As you already know, quick and easy swipe gesture from the left edge of the screen opens now the panel with settings, that includes an option to select one of three supported modes: navigation, scan and edit, and hotspot signals density.

But there is more for swiping in the app. At every moment a swipe from the right edge of the screen opens additional panel with appropriate content (don't worry - the panels do not interfere with each other - if a user swipes out a panel from the right, the left side panel is pulled in, and vise versa - if a user swipes from the left, the right side panel is pulled in).

The content of the right side panel depends from currently selected mode. For example, in the Scan and Edit mode the panel shows a list of points with measurements. And in the hotspot signals density mode, the panel shows a list of hotspots. And even more - if a map consists of several floors, by default the panels show partial lists of points or hotspots that belong to the current floor only. You may click Show all button to get entire listing. When you zoom in the map the list of points is restricted even more to contain only points from currently visible area.

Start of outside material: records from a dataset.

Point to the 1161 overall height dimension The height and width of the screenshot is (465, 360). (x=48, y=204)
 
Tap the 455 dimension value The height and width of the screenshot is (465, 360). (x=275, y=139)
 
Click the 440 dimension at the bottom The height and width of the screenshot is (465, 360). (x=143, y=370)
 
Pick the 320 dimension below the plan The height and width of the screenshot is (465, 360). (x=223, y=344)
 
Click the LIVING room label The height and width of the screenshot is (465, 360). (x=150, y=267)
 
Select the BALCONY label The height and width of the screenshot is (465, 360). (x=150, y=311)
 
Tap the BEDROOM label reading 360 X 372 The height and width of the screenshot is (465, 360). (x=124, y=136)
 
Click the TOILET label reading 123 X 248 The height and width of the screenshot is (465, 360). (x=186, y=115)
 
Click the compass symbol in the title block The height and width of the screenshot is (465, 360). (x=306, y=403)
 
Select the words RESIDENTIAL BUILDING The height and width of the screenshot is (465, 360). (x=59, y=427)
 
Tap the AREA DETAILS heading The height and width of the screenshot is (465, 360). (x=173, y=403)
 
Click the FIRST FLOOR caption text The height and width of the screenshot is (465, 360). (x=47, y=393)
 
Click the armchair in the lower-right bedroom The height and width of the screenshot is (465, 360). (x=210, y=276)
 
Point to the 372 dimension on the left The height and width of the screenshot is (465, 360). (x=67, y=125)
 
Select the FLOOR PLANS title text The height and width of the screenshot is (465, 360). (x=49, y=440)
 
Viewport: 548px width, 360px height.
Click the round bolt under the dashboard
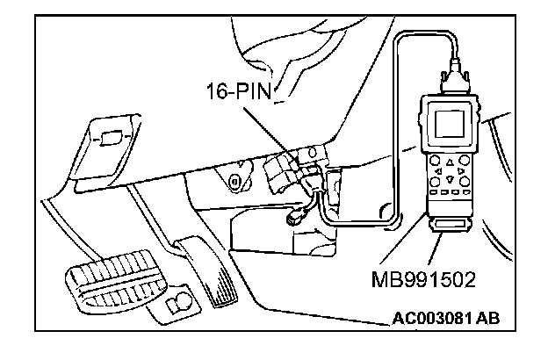coord(234,182)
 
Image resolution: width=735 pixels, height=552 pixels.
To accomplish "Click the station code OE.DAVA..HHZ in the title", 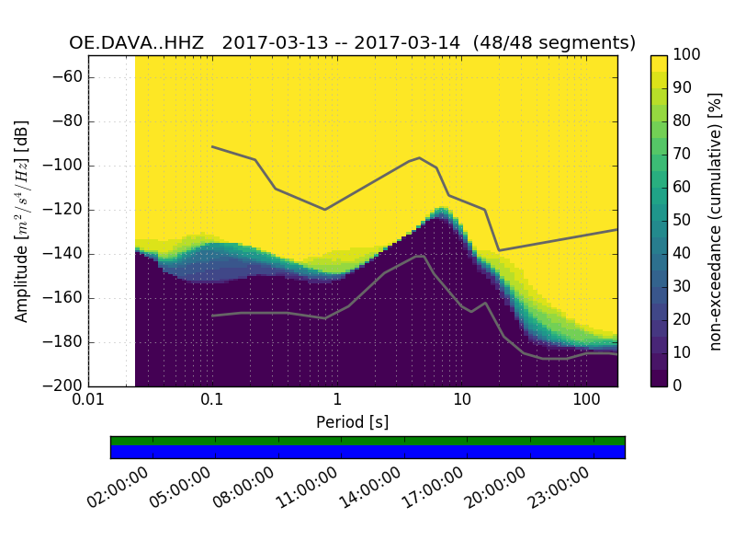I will point(140,43).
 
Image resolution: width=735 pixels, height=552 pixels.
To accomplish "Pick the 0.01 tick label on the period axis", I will point(88,402).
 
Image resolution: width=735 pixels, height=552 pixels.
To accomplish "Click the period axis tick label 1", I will point(337,402).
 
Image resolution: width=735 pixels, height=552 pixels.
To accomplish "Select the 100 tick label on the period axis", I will point(586,402).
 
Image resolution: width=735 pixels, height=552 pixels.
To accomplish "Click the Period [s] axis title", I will point(353,422).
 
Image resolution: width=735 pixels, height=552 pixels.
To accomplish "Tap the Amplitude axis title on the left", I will point(22,221).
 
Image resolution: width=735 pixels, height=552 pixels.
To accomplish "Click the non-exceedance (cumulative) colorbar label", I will point(716,221).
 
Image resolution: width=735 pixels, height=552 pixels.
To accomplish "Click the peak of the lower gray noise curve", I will point(421,256).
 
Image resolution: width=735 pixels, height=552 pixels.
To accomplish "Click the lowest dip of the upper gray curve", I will point(499,250).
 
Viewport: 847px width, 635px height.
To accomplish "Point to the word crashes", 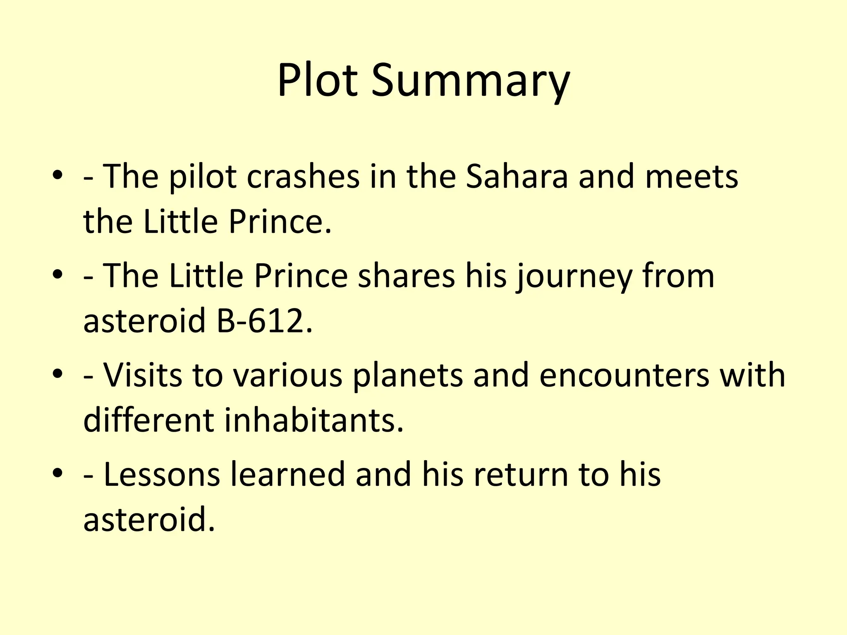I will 304,177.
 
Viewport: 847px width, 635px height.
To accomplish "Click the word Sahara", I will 517,177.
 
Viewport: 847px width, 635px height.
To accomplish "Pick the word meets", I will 691,177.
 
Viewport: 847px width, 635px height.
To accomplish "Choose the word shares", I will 406,276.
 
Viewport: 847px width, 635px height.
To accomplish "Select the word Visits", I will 143,375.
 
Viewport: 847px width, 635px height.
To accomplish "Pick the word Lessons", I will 162,474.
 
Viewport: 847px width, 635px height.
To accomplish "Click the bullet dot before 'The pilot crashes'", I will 58,176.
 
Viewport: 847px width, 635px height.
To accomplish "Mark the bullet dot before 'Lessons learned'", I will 58,473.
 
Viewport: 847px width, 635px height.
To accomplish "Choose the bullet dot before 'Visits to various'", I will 58,374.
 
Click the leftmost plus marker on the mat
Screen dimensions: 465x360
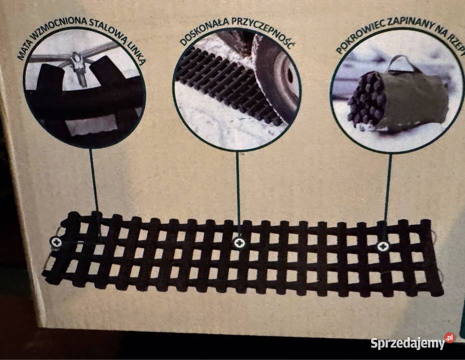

You may wonder what will be shown in the right panel while in the navigation mode. I'll let you to guess, and give the answer in future posts. Stay tuned.

Monday, January 12, 2015

More details about future version of WiFiLine

Today I'm posting a screen with a map in the updated edit mode. It now provides a grid with logical image coordinates (the ones defined in your SVG image viewBox tag, as you may recall they are used during measurements), and 10 meter scale in the bottom right corner (it's shown only if your map contains a valid scale attribute in the image tag of the map).
The next screen demonstrates new progress indicator shown during continuous scanning. It let you know that WiFi-scanning is actually running (unfortunately, it may occasionally freeze somewhere inside Android system or even hardware), and overall number of aquired measurements is counting in the center.

Sunday, January 11, 2015

New WiFiLine version is under development

I decided to post a small piece of news regarding WiFiLine. Mostly it's intended to let you know that I'm working on a new version of WiFiLine. The app will be reworked considerably. Among most important features are: more simple yet modern looking user interface, new location algorithm, some other improvements in functionality. Take a look at the screens.

I'm planning to share info on the progress with you.